Facebook a trois mois pour se mettre en conformité, ou plutôt, trois mois pour trouver un nouveau tour de passe-passe. Durant la procédure, Facebook a déjà annoncé un changement de l’ergonomie de sa bannière de consentement. Ce changement n’a cependant pas satisfait la Commission, car la bannière ne permet toujours pas de refuser les cookies publicitaires à partir de l’écran principal.

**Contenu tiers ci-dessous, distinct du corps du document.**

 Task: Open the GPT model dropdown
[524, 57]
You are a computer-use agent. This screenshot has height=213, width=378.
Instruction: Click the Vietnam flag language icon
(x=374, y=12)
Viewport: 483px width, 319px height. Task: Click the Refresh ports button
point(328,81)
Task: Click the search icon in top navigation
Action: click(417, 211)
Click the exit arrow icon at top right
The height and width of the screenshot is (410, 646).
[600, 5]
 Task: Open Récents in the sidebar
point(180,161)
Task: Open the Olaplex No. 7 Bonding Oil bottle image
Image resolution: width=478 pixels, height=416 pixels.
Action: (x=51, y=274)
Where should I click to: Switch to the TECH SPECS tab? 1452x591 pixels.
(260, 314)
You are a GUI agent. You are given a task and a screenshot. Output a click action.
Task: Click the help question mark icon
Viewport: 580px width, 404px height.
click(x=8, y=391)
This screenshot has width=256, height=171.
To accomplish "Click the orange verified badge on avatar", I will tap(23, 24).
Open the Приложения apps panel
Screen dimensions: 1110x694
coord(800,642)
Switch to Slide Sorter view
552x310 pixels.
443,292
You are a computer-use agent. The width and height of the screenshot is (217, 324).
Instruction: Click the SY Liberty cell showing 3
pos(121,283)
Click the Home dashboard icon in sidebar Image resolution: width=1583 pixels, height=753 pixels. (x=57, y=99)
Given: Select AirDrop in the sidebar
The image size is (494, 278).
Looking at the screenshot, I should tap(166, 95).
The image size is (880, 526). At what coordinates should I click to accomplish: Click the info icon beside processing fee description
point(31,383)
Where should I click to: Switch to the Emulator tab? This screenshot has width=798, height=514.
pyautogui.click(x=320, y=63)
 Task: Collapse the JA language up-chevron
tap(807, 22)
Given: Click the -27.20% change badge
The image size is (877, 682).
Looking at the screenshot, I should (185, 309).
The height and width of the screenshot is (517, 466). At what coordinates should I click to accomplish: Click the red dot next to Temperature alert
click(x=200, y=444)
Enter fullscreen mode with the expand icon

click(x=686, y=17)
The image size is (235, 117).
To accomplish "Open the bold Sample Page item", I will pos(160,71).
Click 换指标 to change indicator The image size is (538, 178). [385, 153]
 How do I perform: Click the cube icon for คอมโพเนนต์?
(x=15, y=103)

Facebook fera tout pour ne pas ajouter un bouton « refuser les cookies », car il sait que la facilité d’utilisation d’un tel bouton inciterait les internautes à l’utiliser, ce qui lui coûterait beaucoup d’argent.

Lire :

Notes et références

  1. CNIL : Commission Nationale de l’Informatique et des Libertés (cnil.fr).
  2. La sanction de la CNIL a été émise à l’encontre de la société « Facebook Ireland Limited », la filiale irelandaise de la société « Facebook Inc » (rénommée « Meta Platforms Inc »), la maison mère basée aux États-Unis.
  3. L’article 82 de la loi Informatique et Libertés est le principal texte français encadrant l’utilisation de cookies. Il est la transposition de l’article 5-3 de la directive européenne « ePrivacy » (Directive 2009/136/CE).
  4. Les recommandations de la CNIL indiquent que les responsables de traitement de données personnelles doivent « offrir aux utilisateurs tant la possibilité d’accepter que de refuser les opérations de lecture et/ou d’écriture avec le même degré de simplicité » (source : CNIL, Délibération 2020-092, 17 septembre 2020, §2.4).
  5. Le RGPD défini le consentement « toute manifestation de volonté, libre, spécifique, éclairée et univoque par laquelle la personne concernée accepte, par une déclaration ou par un acte positif clair » (source : RGPD, article 4-11).
  6. La législation indique que l’internaute « doit être informé de manière claire et complète » (source : loi Informatique et Libertés, article 82). L’information communiquée par Facebook n’était pas claire dans le sens où elle ne permettait pas aux internautes de savoir avec certitude si la procédure permettait réellement de s’opposer aux cookies publicitaires.
  7. Les recommandations de la CNIL indiquent que l’information des bannières de consentement doit être « rédigée de telle manière qu’une lecture rapide ou peu attentive pourrait laisser croire que l’option sélectionnée produit l’inverse de ce que les utilisateurs pensaient choisir » (source : CNIL, Délibération 2020-092, 17 septembre 2020, §2.4). Facebook demandait à ses visiteurs de cliquer sur le bouton « Accepter les cookies » pour s’opposer à l’utilisation de cookies, ce qui laisse croire que le bouton produit l’effet inverse. Voir « Comment demander le consentement des visiteurs lorsque des cookies sont utilisés ? ».
  8. Le groupe Facebook Inc (Meta), maison de mère de la société Facebook Ireland Limited, a déclaré un chiffre d’affaires de $85,97 milliards en 2020 ( source : Facebook Inc, Résultats annuels 2020), soit 76,1 milliards d’euros au cours actuel.
  9. Le chiffre d’affaires de Facebook pour ses activités françaises a été estimé à 600 millions d’euros d’après la CNIL qui indique avoir réalisé un calcul proportionnel à partir des bénéfices de la société, le nombre d’utilisateurs français et le revenu moyen généré par un utilisateur européen (source : CNIL, SAN-2021-024, 31 décembre 2021, Facebook, §134).
  10. La CNIL a publié le 17 septembre 2020 des lignes directives et des recommandations pour encadrer l’utilisation de cookies, mais un délai de six mois a été accordé pour permettre aux éditeurs de se mettre en conformité (source : CNIL, délibérations n°2020-091 et n° 2020-092, 17 septembre 2020). Voir « La loi évolue pour vous permettre de refuser les cookies et de ne plus être traqué ».
  11. La CNIL a sanctionné le même jour, le 31 décembre 2021, les sociétés Google et Facebook pour la difficulté de s’opposer à l’utilisation de cookies publicitaires. Voir « GOOGLE sanctionné pour n’avoir pas permis à ses visiteurs de refuser les cookies publicitaires aussi facilement que de les accepter ».